Question . Has this model been validated and if not, would that be the aim?
Answer . No, it hasn't been validated. The approach was that of a theoretical ecologist looking at an agricultural problem, and you would find that it is virtually impossible to observe the relevant parameters in the field. So in terms of coming to a model that can be used in simulation models of grazing systems I am not very optimistic, but it certainly gives insight into what is happening in the field.
Question . If you put a number of reasonable estimates of the parameters in the model, do you get figures of between 1 and 2 kg of intake per sheep per day for an 8 hour grazing day?

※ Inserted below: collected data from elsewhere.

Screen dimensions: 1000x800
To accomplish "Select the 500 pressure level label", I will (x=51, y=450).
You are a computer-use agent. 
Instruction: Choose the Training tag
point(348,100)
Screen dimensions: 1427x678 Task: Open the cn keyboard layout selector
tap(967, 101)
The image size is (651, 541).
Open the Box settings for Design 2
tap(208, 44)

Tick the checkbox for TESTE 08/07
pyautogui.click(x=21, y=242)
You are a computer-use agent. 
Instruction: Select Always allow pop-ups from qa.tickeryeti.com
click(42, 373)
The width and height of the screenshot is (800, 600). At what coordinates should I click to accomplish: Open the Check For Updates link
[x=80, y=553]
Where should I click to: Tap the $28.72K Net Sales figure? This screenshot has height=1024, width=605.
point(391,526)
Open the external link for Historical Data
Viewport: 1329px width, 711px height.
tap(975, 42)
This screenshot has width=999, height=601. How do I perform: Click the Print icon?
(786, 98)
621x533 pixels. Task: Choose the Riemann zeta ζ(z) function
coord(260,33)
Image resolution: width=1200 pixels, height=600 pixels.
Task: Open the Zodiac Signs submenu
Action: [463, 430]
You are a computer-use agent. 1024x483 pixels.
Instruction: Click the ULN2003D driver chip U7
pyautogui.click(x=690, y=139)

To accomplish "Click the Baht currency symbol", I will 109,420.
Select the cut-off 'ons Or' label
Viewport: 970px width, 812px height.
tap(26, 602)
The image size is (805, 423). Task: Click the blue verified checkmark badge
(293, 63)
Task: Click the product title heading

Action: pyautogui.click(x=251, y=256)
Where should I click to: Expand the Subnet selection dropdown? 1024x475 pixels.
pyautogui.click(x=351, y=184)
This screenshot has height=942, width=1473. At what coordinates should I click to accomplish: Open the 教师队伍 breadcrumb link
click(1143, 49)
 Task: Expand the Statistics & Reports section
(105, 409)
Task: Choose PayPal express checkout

Answer . No, not from those tables, but from a simple graph of functional response from grazing. When you look at Figure 9, you will see that the values are quite reasonable.
Question . Is the model suitable to simulate intake of an animal in a given situation or is it rather a means of analysing the interaction between the behaviour of the animal and pasture characteristics?
Answer . This model can help us to understand what is happening in the field, but only on a qualitative level. It will be very difficult to introduce this type of model into an overall model of grazing systems because you also have to simulate the response of the sward to do that.
Question . Is it right that the higher the skewness of dry matter in your pasture the earlier you can put in the animals?
Answer . If the goal is a certain level of intake yes, but from the point of view of stability, the reverse holds, so that you may have to wait a little longer.